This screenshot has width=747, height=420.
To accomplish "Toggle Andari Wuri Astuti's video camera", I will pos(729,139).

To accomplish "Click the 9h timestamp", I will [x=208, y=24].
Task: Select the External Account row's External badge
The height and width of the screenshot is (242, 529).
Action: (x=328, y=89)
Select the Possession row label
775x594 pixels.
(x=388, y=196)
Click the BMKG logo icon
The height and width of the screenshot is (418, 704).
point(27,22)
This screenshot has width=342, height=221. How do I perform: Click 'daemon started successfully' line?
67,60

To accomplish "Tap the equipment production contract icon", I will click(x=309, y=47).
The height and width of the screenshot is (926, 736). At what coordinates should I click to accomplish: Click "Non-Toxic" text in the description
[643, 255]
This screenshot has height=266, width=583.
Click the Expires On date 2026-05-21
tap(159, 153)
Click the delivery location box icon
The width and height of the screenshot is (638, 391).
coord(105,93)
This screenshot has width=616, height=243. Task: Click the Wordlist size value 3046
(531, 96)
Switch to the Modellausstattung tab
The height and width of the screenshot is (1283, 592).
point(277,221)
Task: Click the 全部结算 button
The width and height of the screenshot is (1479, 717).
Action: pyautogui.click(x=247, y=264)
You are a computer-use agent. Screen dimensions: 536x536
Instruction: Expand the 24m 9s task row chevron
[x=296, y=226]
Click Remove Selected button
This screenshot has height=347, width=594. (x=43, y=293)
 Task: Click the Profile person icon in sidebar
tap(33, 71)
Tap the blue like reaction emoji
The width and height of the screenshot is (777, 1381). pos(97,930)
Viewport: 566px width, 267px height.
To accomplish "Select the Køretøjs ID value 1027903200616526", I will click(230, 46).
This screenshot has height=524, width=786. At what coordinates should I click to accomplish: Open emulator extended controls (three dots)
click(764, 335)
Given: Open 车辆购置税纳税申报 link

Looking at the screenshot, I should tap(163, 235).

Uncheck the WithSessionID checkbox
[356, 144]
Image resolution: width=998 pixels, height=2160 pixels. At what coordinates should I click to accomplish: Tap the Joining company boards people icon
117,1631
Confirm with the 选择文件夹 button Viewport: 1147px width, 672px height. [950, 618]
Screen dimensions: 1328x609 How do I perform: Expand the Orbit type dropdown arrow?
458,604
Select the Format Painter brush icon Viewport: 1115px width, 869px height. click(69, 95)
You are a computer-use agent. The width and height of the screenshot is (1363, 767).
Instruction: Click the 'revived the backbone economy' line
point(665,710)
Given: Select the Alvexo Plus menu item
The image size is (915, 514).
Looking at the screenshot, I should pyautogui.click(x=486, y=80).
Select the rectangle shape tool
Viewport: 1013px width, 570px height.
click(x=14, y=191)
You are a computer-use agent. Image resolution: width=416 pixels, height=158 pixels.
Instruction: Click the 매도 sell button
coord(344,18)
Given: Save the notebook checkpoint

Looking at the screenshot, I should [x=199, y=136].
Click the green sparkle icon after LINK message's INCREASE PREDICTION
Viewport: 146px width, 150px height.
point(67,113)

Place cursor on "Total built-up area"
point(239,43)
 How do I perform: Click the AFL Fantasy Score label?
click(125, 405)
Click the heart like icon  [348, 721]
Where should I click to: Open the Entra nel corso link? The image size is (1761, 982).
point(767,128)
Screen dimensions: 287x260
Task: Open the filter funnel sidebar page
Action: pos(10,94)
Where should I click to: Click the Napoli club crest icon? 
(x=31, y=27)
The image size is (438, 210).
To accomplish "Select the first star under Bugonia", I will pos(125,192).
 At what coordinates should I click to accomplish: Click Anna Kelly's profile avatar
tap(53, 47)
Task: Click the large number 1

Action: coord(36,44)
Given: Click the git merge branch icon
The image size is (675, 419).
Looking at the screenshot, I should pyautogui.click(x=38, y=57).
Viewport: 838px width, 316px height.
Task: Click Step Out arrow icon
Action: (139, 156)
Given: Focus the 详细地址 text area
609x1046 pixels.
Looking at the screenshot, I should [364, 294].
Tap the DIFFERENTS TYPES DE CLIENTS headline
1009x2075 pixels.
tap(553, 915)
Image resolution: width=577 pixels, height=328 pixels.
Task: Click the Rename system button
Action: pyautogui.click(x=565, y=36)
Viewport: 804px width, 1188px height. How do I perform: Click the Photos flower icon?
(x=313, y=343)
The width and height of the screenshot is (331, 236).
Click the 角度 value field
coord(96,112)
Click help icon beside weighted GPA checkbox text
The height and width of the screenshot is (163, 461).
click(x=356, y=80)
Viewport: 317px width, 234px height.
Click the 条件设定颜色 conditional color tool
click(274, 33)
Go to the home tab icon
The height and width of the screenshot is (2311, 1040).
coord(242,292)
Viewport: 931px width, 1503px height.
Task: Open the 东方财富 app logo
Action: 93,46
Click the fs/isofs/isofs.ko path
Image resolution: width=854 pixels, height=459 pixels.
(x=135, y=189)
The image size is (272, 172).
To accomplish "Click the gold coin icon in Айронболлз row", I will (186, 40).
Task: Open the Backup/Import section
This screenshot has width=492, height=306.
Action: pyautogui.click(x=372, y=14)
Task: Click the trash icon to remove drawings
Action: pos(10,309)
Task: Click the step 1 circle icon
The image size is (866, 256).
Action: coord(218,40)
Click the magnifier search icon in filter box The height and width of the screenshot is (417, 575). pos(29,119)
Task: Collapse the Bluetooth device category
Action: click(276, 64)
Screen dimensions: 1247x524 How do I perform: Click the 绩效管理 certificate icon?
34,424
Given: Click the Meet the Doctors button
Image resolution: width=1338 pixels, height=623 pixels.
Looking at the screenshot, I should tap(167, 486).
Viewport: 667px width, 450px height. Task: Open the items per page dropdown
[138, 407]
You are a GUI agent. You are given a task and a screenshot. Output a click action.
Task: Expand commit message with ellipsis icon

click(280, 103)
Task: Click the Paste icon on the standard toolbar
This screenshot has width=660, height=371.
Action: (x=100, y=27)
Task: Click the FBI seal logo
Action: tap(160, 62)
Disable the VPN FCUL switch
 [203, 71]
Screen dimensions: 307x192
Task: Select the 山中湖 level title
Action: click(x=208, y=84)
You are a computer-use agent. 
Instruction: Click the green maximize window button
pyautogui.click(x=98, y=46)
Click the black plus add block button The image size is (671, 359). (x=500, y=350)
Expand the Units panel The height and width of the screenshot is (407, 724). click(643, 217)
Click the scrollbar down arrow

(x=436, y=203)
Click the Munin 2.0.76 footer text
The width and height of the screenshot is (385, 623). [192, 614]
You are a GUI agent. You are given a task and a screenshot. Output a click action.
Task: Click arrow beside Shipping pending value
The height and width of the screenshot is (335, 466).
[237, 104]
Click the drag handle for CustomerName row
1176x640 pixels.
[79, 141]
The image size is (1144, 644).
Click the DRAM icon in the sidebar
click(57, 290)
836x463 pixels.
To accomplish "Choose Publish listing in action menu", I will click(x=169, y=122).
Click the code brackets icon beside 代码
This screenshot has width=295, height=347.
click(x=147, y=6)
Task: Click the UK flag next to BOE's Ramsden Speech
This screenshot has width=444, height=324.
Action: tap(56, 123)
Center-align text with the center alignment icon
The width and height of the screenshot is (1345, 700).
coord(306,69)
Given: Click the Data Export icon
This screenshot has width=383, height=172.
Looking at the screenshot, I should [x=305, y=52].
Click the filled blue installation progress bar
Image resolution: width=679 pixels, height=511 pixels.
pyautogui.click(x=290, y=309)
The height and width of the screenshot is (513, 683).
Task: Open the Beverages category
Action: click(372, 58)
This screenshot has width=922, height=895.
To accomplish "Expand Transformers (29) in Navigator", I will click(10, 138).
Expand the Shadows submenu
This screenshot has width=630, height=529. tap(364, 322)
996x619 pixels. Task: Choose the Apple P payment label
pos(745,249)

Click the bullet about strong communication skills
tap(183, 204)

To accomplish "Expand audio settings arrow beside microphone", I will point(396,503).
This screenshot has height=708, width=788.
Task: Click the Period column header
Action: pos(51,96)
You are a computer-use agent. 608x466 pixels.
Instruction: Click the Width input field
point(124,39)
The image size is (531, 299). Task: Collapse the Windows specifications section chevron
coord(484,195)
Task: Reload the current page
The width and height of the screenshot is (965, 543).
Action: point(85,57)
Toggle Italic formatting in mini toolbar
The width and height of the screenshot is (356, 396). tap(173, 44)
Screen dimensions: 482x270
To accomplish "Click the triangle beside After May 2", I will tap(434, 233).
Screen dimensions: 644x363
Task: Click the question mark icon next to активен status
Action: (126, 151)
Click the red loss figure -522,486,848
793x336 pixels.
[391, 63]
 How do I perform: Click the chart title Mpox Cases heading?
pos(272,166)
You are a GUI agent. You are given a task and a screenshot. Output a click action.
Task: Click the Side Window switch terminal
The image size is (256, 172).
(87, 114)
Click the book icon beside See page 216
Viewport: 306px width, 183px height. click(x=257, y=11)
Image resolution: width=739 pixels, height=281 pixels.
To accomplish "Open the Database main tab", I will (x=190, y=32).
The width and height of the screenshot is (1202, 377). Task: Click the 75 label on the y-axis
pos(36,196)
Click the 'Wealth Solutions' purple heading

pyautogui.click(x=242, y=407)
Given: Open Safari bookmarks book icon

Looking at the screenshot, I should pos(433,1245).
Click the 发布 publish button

☆ ☆ ☆

**WHAT TO DO:** From the data above, copy each line where the string "agent" appears.

**REPLY TO THE EXERCISE:**
You are a computer-use agent. Screen dimensions: 536x536
You are a computer-use agent. The width and height of the screenshot is (1363, 767).
You are a computer-use agent. Image resolution: width=416 pixels, height=158 pixels.
You are a GUI agent. You are given a task and a screenshot. Output a click action.
You are a computer-use agent. 
You are a GUI agent. You are given a task and a screenshot. Output a click action.
You are a computer-use agent. 608x466 pixels.
You are a GUI agent. You are given a task and a screenshot. Output a click action.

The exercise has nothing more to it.